Text provided section start
Central Bank yesterday said every effort would be made to take legal actions against those who are responsible for the frauds and misuse of depositors’ funds of three failed
The Monetary Board of the Central Bank last month issued a notice of cancellation of the licence issued to Central Investments and Finance PLC
(CIFL) to carry on finance business under the Finance Business Act. No.42 of 2011.
However, With regard to the Standard Credit Finance Ltd. and City Finance Corporation Ltd. the Monetary Board has not issued notices of cancellation as there are legal issues to be resolved with regard to those two companies.
“CIFL was confronted with severe liquidity crisis since 2013 due to mismanagement and other irregular transactions carried out by the management of that company.
It has also been observed that the directors and senior management of these companies have fraudulently inflated the value of the assets and the examination of the documents relating to such assets has revealed that those are either fictitious or entangled with encumbrances,” the Central Bank said.
CIFL was not in operation since 2014. During this period, the Central Bank had discussions with local and foreign institutions/ individuals who expressed their interest in investing and reviving the company.
The Central Bank yesterday said the revival plan needs at least Rs. 3 billion investments and at least 30-40 percent of the deposits should be repaid immediately as they had not been paid interest or the capital of their deposits for the last 4-year period. At the same time, it was stressed that the investors should be credible and the funds should be transferred to Sri Lanka through legal channels, in the case of foreign investors.
The total deposit liability of the CIFL stands around Rs. 3.5 billion and the number of depositors is 4,092. Of those, 2,501 depositors are with deposits less than Rs. 600,000.
As per the present regulations, maximum amount that can be paid under Sri Lanka Deposit Insurance and Liquidity Support Scheme is Rs. 300,000. However, the Monetary Board having considered the plight of the small depositors has decided to double the compensation from Rs. 300,000 to Rs. 600,000.
“Accordingly, in the case of CIFL, 61 percent of the depositors will be fully settled with their deposits,” the Central Bank said.
However, the Central Bank noted that the depositors and the other stakeholders of CIFL has the right to submit their objection to the Monetary Board within the time period mentioned in the Finance Business Act No. 42 of 2011 under which the cancellation notice was issued.
Text provided section end
Data under study section start
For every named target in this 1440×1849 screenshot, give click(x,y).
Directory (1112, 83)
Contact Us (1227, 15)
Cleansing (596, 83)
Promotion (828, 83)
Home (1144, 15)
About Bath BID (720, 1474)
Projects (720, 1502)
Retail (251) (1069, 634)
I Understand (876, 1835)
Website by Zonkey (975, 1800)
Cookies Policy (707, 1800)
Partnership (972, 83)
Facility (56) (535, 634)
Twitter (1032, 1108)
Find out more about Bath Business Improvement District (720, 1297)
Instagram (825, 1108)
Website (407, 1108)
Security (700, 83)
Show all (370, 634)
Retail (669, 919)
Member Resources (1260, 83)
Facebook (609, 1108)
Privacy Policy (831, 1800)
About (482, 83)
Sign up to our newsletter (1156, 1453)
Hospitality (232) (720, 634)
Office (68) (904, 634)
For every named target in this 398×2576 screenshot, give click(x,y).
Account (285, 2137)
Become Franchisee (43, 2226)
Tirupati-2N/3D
Data under study section end
(What to do): Can you copy the Central Bank article word for word from "However, With regard" to "of that company."?

(Exercise response):
However, With regard to the Standard Credit Finance Ltd. and City Finance Corporation Ltd. the Monetary Board has not issued notices of cancellation as there are legal issues to be resolved with regard to those two companies.
“CIFL was confronted with severe liquidity crisis since 2013 due to mismanagement and other irregular transactions carried out by the management of that company.